See full Sphinx documentation here
Degnan D.J., Strauch C.W., Obiri M.Y., VonKaenel E.D., Adrian D.W., and Bramer L.M. “DancePartner: Python Package to Mine Multiomics Relationship Networks from Literature and Databases.” Journal of Proteome Research, 2025. https://doi.org/10.1021/acs.jproteome.5c00520
To install this package, clone the repo and navigate to the directory it sits in. Then, use pip to install.
>>> git clone https://github.com/pnnl-predictive-phenomics/DancePartner.git
>>> cd {Directory it was installed to}
>>> virtualenv --python="<<path to python version 3.9>>" DancePartner
>>> source <<path/to/activate/virtualenv>>
>>> pip install DancePartner/
This package contains a vignettes/ folder with various example vignettes that walk through using this package. We suggest starting there.
-
To learn how to run DancePartner from beginning to end, see How to use DancePartner
-
To learn how to pull papers from PubMed, Scopus, and OSTI, see How to Pull Papers
-
To learn how to extract relationships from databases, see How to Pull from Databases
Extract the BERT model from here. Place in the top level directory of this repo in a folder called "biobert". Pull the config.json, the pytorch_model.bin, and the training_args.bin files.
An API key is needed to pull papers from Scopus. Instructions to obtain one can be found here.
Download the en_ner_bionlp13cg_md model from here. SpispaCy can be difficult to set up, and has not been thoroughly tested on every common operating system. Here is a suggested installation set-up below. Note that this model is not required to run DancePartner
>>> source <<path/to/activate/virtualenv>>
>>> pip install spacy==3.7.5
>>> CFLAGS="-mavx -DWARN(a)=(a)" pip install nmslib # You may need a specific install step here for nmslib, see the scispacy repo. This setup worked for us.
>>> pip install scispacy==0.5.5
>>> cd <<wherever/en_ner_bionlp13cg_md downloaded>>
>>> pip install .
DancePartner finds relationships but does not characterize them (e.g. a metabolic relationship, an interaction event, etc.).
To run tests, make sure to create the scopus_key.txt file and ncbi_key.txt file. Install the coverage package and then follow the instructions on each test file. If coverage doesn't run properly after install, deactivate the
DancePartner virtual environment and reactivate it.
>>> pip install pytest
>>> pip install coverage
Add or modify the stop words list here
Several functions require support files found in the omes folder. It is required to run DancePartner.

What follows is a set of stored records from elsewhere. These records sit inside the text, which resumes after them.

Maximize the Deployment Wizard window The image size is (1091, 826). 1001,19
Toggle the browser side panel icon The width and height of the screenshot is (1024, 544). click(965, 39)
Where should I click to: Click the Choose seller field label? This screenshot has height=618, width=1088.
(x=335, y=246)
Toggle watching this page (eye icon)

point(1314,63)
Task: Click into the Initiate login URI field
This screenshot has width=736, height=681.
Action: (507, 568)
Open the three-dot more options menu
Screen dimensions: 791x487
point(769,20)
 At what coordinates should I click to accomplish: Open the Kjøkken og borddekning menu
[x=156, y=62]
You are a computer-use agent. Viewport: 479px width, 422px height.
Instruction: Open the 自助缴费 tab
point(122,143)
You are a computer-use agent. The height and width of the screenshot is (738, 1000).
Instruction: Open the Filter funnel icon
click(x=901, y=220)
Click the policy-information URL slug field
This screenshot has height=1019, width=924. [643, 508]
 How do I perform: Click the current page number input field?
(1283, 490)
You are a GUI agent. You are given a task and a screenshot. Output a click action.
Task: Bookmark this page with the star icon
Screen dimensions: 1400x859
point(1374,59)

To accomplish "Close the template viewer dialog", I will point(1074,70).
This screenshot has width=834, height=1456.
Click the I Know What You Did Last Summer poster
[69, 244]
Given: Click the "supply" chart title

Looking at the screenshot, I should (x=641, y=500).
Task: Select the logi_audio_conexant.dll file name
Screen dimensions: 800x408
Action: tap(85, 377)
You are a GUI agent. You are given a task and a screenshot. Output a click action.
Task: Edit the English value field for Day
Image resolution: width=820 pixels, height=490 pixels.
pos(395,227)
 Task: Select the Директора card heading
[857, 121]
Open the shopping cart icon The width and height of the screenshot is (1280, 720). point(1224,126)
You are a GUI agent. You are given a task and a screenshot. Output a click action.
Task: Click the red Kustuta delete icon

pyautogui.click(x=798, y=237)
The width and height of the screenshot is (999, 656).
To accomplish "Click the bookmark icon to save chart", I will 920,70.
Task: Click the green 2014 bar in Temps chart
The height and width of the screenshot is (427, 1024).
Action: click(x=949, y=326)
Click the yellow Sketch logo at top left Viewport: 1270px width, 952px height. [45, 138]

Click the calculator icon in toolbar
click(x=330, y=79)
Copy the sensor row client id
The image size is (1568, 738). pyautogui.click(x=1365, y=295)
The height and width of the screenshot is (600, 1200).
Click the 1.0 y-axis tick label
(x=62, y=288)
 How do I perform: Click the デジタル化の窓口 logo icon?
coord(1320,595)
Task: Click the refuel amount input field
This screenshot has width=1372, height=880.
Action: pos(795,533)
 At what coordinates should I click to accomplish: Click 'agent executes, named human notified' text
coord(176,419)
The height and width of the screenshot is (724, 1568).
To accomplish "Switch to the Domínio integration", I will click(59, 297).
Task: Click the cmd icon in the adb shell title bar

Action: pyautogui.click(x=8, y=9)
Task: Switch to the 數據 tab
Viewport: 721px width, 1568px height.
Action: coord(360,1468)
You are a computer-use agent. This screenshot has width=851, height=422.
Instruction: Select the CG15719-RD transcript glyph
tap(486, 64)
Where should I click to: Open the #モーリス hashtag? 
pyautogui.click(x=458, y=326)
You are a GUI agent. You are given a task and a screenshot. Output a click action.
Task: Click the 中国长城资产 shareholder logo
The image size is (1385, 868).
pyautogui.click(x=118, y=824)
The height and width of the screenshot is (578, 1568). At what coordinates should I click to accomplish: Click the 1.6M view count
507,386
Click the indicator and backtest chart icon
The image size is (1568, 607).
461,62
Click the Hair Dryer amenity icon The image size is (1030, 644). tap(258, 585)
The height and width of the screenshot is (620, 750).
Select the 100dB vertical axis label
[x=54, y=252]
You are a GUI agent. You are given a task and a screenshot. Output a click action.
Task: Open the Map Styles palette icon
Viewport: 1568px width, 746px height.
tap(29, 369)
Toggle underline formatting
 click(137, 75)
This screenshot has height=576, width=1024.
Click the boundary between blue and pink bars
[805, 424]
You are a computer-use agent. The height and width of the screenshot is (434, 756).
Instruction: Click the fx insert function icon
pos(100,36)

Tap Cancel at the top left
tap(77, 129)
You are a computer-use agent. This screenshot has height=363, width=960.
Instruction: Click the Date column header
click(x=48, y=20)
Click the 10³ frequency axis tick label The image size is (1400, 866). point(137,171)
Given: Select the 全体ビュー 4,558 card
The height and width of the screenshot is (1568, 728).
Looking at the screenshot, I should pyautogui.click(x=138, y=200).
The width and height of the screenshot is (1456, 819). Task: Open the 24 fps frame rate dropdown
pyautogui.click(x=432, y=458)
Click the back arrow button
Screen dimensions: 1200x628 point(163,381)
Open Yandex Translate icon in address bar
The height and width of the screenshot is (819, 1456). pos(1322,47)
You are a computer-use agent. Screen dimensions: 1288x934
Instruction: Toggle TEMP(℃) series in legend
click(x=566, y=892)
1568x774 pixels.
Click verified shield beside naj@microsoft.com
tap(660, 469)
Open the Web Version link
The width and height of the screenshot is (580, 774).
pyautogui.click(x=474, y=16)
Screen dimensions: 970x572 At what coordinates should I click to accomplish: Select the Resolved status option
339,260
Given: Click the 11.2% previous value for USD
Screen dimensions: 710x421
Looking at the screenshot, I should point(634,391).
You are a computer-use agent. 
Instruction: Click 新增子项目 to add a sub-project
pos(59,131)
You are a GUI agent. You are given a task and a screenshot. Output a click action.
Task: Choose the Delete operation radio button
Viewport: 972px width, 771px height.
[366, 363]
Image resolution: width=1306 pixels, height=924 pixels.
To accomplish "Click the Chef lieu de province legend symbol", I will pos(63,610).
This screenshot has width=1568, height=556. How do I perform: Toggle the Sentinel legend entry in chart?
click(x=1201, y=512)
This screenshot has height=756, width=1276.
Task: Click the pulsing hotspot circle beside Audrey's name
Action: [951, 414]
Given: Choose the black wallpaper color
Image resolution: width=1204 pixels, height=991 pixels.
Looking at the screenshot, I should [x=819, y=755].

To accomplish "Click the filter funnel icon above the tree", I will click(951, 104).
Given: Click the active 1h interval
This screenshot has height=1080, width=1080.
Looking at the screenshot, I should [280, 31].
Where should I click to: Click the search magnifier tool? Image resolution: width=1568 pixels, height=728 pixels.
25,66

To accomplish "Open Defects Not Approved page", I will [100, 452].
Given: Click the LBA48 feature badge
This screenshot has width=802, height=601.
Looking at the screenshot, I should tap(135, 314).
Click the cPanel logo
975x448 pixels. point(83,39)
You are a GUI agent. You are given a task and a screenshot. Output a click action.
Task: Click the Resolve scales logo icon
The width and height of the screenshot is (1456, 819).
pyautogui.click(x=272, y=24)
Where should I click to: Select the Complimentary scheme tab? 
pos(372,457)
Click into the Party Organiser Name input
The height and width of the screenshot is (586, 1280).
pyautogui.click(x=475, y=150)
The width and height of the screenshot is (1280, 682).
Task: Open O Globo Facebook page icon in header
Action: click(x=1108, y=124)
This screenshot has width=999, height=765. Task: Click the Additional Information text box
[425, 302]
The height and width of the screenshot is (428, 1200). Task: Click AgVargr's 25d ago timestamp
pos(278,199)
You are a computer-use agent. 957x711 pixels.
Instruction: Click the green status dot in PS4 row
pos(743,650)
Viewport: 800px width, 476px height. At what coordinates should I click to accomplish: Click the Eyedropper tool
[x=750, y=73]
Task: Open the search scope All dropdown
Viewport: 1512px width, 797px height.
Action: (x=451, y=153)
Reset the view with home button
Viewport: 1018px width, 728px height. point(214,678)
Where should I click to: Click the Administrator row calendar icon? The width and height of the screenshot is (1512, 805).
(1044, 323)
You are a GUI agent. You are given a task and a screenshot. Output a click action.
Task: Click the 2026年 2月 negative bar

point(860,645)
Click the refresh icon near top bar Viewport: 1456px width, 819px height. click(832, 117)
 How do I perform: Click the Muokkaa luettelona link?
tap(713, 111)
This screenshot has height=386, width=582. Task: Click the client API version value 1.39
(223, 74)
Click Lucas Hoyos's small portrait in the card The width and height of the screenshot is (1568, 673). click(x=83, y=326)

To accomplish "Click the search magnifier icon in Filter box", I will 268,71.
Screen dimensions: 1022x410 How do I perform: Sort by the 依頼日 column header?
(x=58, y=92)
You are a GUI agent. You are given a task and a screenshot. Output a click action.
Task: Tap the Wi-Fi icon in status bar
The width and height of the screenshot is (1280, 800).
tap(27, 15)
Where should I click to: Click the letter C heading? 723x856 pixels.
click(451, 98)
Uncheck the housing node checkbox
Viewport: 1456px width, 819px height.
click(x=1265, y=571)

PubMed: PMIDs. Enter a query into the search bar of PubMed, click “Save”, select “All results”, and output the format as “PMID”. Link to database
Scopus: DOIs. Enter a query into the search bar, click “Export”, select the desired format, select all documents, and then export at least the DOI column. Link to database
OSTI: OSTI IDs. Enter a query and click “Save Results”, and the resulting file will contain the OSTI IDs. Link to database
Here are some examples of more complicated queries if needed:
PubMed: (e coli proteomics) AND (e coli metabolism) AND (("2000/01/01"[Date - Publication]: "2024/02/23"[Date - Publication]))
Scopus: TITLE-ABS-KEY ( e AND coli AND proteomics AND e AND coli AND metabolism ) AND PUBYEAR > 20000101 AND PUBYEAR < 20240224)
OSTI: q=e coli proteomics AND e coli metabolism&publication_date_start=1/1/2000&publication_date_end=2/3/2024
Because a specific gene or protein can have multiple synonyms and database identifiers, here we collapse synonyms and identifiers into groups of cross-referenced synonyms and identifiers. These new groups become DancePartnerIDs.